* Work item: Repeat the records exactly, so that each line matches the original.
#####
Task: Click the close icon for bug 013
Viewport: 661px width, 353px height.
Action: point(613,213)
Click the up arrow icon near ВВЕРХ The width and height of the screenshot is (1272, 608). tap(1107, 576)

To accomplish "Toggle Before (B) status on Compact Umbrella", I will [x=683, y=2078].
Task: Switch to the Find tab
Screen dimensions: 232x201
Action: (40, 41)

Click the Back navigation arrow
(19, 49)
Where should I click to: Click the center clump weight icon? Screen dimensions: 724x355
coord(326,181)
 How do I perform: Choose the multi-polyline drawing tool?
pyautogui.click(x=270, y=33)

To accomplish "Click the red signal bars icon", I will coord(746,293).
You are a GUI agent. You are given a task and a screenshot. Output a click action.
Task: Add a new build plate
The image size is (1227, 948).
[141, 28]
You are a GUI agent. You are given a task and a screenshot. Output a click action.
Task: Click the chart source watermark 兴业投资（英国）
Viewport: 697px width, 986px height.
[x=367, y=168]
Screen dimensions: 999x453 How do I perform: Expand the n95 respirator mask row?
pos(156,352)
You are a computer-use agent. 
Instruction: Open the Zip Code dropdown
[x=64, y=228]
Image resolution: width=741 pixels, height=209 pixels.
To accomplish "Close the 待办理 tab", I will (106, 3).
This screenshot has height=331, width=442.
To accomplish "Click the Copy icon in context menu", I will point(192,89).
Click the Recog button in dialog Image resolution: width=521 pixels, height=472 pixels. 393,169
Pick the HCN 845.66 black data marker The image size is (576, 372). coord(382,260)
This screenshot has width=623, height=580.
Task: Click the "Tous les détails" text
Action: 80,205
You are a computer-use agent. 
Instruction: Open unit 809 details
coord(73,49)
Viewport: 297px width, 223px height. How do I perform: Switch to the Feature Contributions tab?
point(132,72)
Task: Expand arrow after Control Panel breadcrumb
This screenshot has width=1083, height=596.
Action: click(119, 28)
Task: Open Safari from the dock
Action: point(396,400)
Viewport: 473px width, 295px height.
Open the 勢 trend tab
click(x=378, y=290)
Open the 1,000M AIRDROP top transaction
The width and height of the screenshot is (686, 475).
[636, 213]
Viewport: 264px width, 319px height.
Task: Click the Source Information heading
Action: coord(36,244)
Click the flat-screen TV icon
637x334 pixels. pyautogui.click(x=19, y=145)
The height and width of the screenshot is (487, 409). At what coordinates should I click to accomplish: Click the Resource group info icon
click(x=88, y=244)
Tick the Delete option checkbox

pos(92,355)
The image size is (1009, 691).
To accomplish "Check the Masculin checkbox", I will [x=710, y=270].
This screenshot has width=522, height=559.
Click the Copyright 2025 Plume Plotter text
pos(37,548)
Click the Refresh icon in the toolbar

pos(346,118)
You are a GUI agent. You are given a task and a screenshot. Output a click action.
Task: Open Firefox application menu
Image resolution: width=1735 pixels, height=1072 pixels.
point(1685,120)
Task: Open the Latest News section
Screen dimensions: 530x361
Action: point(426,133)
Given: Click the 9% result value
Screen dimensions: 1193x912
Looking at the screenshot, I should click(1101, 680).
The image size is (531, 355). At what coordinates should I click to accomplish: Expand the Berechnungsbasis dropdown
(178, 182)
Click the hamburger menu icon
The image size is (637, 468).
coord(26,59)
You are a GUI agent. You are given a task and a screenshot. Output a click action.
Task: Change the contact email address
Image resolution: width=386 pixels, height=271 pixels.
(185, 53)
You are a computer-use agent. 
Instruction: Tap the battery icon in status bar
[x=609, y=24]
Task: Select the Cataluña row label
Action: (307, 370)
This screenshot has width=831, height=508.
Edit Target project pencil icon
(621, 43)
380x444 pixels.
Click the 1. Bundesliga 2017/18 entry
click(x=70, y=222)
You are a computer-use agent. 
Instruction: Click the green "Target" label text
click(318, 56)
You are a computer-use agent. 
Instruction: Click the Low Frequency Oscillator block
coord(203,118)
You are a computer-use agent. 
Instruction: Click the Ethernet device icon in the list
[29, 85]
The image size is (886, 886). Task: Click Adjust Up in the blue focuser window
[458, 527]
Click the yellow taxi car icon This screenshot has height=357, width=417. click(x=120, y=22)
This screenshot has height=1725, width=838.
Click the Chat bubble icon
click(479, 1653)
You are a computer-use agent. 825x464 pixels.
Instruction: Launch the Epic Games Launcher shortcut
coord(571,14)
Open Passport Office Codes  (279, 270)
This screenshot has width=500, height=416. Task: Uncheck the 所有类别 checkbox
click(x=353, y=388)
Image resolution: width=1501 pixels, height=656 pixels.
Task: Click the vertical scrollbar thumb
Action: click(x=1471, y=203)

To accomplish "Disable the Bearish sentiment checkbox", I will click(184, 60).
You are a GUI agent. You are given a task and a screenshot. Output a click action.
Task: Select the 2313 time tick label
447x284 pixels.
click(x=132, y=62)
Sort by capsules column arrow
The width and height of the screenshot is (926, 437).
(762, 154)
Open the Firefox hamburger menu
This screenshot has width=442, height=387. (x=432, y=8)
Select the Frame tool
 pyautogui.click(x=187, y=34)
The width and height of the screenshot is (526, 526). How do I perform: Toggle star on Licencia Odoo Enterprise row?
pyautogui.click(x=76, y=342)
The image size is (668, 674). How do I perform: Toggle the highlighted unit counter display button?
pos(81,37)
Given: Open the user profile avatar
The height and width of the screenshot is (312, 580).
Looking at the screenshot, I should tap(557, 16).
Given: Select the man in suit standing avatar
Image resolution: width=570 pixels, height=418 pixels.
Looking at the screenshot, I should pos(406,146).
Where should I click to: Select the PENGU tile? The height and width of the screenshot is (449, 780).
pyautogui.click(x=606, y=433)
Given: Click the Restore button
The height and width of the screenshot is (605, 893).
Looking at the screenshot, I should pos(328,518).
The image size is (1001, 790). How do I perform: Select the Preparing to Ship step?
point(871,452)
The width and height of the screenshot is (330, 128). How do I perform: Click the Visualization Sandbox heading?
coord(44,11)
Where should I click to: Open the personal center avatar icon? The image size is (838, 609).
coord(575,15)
#####
* Answer for the task:
Task: Click the close icon for bug 013
Viewport: 661px width, 353px height.
Action: point(613,213)
Click the up arrow icon near ВВЕРХ The width and height of the screenshot is (1272, 608). tap(1107, 576)

To accomplish "Toggle Before (B) status on Compact Umbrella", I will [x=683, y=2078].
Task: Switch to the Find tab
Screen dimensions: 232x201
Action: (40, 41)

Click the Back navigation arrow
(19, 49)
Where should I click to: Click the center clump weight icon? Screen dimensions: 724x355
coord(326,181)
 How do I perform: Choose the multi-polyline drawing tool?
pyautogui.click(x=270, y=33)

To accomplish "Click the red signal bars icon", I will coord(746,293).
You are a GUI agent. You are given a task and a screenshot. Output a click action.
Task: Add a new build plate
The image size is (1227, 948).
[141, 28]
You are a GUI agent. You are given a task and a screenshot. Output a click action.
Task: Click the chart source watermark 兴业投资（英国）
Viewport: 697px width, 986px height.
[x=367, y=168]
Screen dimensions: 999x453 How do I perform: Expand the n95 respirator mask row?
pos(156,352)
You are a computer-use agent. 
Instruction: Open the Zip Code dropdown
[x=64, y=228]
Image resolution: width=741 pixels, height=209 pixels.
To accomplish "Close the 待办理 tab", I will (106, 3).
This screenshot has height=331, width=442.
To accomplish "Click the Copy icon in context menu", I will point(192,89).
Click the Recog button in dialog Image resolution: width=521 pixels, height=472 pixels. 393,169
Pick the HCN 845.66 black data marker The image size is (576, 372). coord(382,260)
This screenshot has width=623, height=580.
Task: Click the "Tous les détails" text
Action: 80,205
You are a computer-use agent. 
Instruction: Open unit 809 details
coord(73,49)
Viewport: 297px width, 223px height. How do I perform: Switch to the Feature Contributions tab?
point(132,72)
Task: Expand arrow after Control Panel breadcrumb
This screenshot has width=1083, height=596.
Action: click(119, 28)
Task: Open Safari from the dock
Action: point(396,400)
Viewport: 473px width, 295px height.
Open the 勢 trend tab
click(x=378, y=290)
Open the 1,000M AIRDROP top transaction
The width and height of the screenshot is (686, 475).
[636, 213]
Viewport: 264px width, 319px height.
Task: Click the Source Information heading
Action: coord(36,244)
Click the flat-screen TV icon
637x334 pixels. pyautogui.click(x=19, y=145)
The height and width of the screenshot is (487, 409). At what coordinates should I click to accomplish: Click the Resource group info icon
click(x=88, y=244)
Tick the Delete option checkbox

pos(92,355)
The image size is (1009, 691).
To accomplish "Check the Masculin checkbox", I will [x=710, y=270].
This screenshot has width=522, height=559.
Click the Copyright 2025 Plume Plotter text
pos(37,548)
Click the Refresh icon in the toolbar

pos(346,118)
You are a GUI agent. You are given a task and a screenshot. Output a click action.
Task: Open Firefox application menu
Image resolution: width=1735 pixels, height=1072 pixels.
point(1685,120)
Task: Open the Latest News section
Screen dimensions: 530x361
Action: point(426,133)
Given: Click the 9% result value
Screen dimensions: 1193x912
Looking at the screenshot, I should click(1101, 680).
The image size is (531, 355). At what coordinates should I click to accomplish: Expand the Berechnungsbasis dropdown
(178, 182)
Click the hamburger menu icon
The image size is (637, 468).
coord(26,59)
You are a GUI agent. You are given a task and a screenshot. Output a click action.
Task: Change the contact email address
Image resolution: width=386 pixels, height=271 pixels.
(185, 53)
You are a computer-use agent. 
Instruction: Tap the battery icon in status bar
[x=609, y=24]
Task: Select the Cataluña row label
Action: (307, 370)
This screenshot has width=831, height=508.
Edit Target project pencil icon
(621, 43)
380x444 pixels.
Click the 1. Bundesliga 2017/18 entry
click(x=70, y=222)
You are a computer-use agent. 
Instruction: Click the green "Target" label text
click(318, 56)
You are a computer-use agent. 
Instruction: Click the Low Frequency Oscillator block
coord(203,118)
You are a computer-use agent. 
Instruction: Click the Ethernet device icon in the list
[29, 85]
The image size is (886, 886). Task: Click Adjust Up in the blue focuser window
[458, 527]
Click the yellow taxi car icon This screenshot has height=357, width=417. click(x=120, y=22)
This screenshot has height=1725, width=838.
Click the Chat bubble icon
click(479, 1653)
You are a computer-use agent. 825x464 pixels.
Instruction: Launch the Epic Games Launcher shortcut
coord(571,14)
Open Passport Office Codes  (279, 270)
This screenshot has width=500, height=416. Task: Uncheck the 所有类别 checkbox
click(x=353, y=388)
Image resolution: width=1501 pixels, height=656 pixels.
Task: Click the vertical scrollbar thumb
Action: click(x=1471, y=203)

To accomplish "Disable the Bearish sentiment checkbox", I will click(184, 60).
You are a GUI agent. You are given a task and a screenshot. Output a click action.
Task: Select the 2313 time tick label
447x284 pixels.
click(x=132, y=62)
Sort by capsules column arrow
The width and height of the screenshot is (926, 437).
(762, 154)
Open the Firefox hamburger menu
This screenshot has width=442, height=387. (x=432, y=8)
Select the Frame tool
 pyautogui.click(x=187, y=34)
The width and height of the screenshot is (526, 526). How do I perform: Toggle star on Licencia Odoo Enterprise row?
pyautogui.click(x=76, y=342)
The image size is (668, 674). How do I perform: Toggle the highlighted unit counter display button?
pos(81,37)
Given: Open the user profile avatar
The height and width of the screenshot is (312, 580).
Looking at the screenshot, I should tap(557, 16).
Given: Select the man in suit standing avatar
Image resolution: width=570 pixels, height=418 pixels.
Looking at the screenshot, I should pos(406,146).
Where should I click to: Select the PENGU tile? The height and width of the screenshot is (449, 780).
pyautogui.click(x=606, y=433)
Given: Click the Restore button
The height and width of the screenshot is (605, 893).
Looking at the screenshot, I should pos(328,518).
The image size is (1001, 790). How do I perform: Select the Preparing to Ship step?
point(871,452)
The width and height of the screenshot is (330, 128). How do I perform: Click the Visualization Sandbox heading?
coord(44,11)
Where should I click to: Open the personal center avatar icon? The image size is (838, 609).
coord(575,15)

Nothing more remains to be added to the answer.